● **The request**
Reproduce the items from the line with "Viewport: 720px width, 530px height." up to and including the line with "coord(27,81)", and output only those lines, unchanged.

☆ ☆ ☆ ☆ ☆ ☆ ☆

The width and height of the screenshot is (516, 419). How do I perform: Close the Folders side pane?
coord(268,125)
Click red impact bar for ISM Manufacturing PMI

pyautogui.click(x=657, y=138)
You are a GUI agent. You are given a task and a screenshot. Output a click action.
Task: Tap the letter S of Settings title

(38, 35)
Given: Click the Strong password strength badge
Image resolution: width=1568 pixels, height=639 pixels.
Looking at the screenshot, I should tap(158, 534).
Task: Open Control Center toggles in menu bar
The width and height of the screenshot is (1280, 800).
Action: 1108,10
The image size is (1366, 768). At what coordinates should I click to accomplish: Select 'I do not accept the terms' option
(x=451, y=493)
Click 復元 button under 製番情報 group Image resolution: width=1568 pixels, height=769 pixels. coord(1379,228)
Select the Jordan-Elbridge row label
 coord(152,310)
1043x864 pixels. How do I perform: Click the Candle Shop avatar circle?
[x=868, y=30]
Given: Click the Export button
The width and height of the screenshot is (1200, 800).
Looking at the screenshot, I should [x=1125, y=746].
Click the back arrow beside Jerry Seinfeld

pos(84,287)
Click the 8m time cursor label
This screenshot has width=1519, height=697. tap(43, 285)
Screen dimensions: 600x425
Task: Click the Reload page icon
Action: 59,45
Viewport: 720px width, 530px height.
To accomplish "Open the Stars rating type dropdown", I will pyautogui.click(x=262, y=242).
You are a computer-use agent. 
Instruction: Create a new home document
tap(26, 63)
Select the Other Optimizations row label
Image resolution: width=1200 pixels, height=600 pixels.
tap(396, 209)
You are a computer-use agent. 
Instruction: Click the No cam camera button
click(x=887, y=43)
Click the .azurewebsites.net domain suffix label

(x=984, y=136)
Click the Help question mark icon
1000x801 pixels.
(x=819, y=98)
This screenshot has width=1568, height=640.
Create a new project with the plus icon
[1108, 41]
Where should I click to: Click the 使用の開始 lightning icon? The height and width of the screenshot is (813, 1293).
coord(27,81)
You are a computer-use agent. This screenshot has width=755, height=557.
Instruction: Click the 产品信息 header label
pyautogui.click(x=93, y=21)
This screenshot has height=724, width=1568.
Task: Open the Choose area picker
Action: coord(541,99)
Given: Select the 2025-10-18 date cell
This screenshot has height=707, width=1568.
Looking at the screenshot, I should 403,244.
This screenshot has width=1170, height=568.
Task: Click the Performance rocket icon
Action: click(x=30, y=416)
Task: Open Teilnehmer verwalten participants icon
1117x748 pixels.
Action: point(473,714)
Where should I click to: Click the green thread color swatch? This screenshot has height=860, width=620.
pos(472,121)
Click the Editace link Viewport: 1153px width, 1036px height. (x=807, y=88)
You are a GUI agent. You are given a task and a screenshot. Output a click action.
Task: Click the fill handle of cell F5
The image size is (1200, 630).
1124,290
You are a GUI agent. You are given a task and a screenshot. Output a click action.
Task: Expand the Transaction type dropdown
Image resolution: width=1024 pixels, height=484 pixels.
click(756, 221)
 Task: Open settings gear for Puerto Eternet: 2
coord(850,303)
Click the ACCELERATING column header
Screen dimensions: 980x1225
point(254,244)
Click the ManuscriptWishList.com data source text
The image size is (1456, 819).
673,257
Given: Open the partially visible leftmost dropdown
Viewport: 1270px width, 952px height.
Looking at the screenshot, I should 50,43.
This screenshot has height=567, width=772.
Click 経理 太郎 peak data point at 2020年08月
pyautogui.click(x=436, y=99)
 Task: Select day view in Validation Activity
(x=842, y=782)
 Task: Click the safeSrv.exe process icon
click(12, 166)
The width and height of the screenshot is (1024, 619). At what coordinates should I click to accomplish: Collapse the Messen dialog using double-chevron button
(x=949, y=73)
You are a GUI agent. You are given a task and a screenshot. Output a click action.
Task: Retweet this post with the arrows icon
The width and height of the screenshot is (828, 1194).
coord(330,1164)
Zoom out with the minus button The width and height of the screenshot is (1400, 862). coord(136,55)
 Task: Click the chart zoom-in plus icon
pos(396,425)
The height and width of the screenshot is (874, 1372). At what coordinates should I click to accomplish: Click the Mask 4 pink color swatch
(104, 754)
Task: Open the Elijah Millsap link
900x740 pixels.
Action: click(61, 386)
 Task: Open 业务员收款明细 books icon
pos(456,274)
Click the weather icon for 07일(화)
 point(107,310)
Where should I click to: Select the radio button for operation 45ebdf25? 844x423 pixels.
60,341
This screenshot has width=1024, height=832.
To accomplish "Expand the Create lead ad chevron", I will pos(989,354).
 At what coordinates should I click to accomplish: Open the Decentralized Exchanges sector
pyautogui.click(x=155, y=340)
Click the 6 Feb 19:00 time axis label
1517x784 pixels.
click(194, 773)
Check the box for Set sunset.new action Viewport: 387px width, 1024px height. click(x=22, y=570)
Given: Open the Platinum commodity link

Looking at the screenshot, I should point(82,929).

☆ ☆ ☆ ☆ ☆ ☆ ☆

● **Response**
Viewport: 720px width, 530px height.
To accomplish "Open the Stars rating type dropdown", I will pyautogui.click(x=262, y=242).
You are a computer-use agent. 
Instruction: Create a new home document
tap(26, 63)
Select the Other Optimizations row label
Image resolution: width=1200 pixels, height=600 pixels.
tap(396, 209)
You are a computer-use agent. 
Instruction: Click the No cam camera button
click(x=887, y=43)
Click the .azurewebsites.net domain suffix label

(x=984, y=136)
Click the Help question mark icon
1000x801 pixels.
(x=819, y=98)
This screenshot has width=1568, height=640.
Create a new project with the plus icon
[1108, 41]
Where should I click to: Click the 使用の開始 lightning icon? The height and width of the screenshot is (813, 1293).
coord(27,81)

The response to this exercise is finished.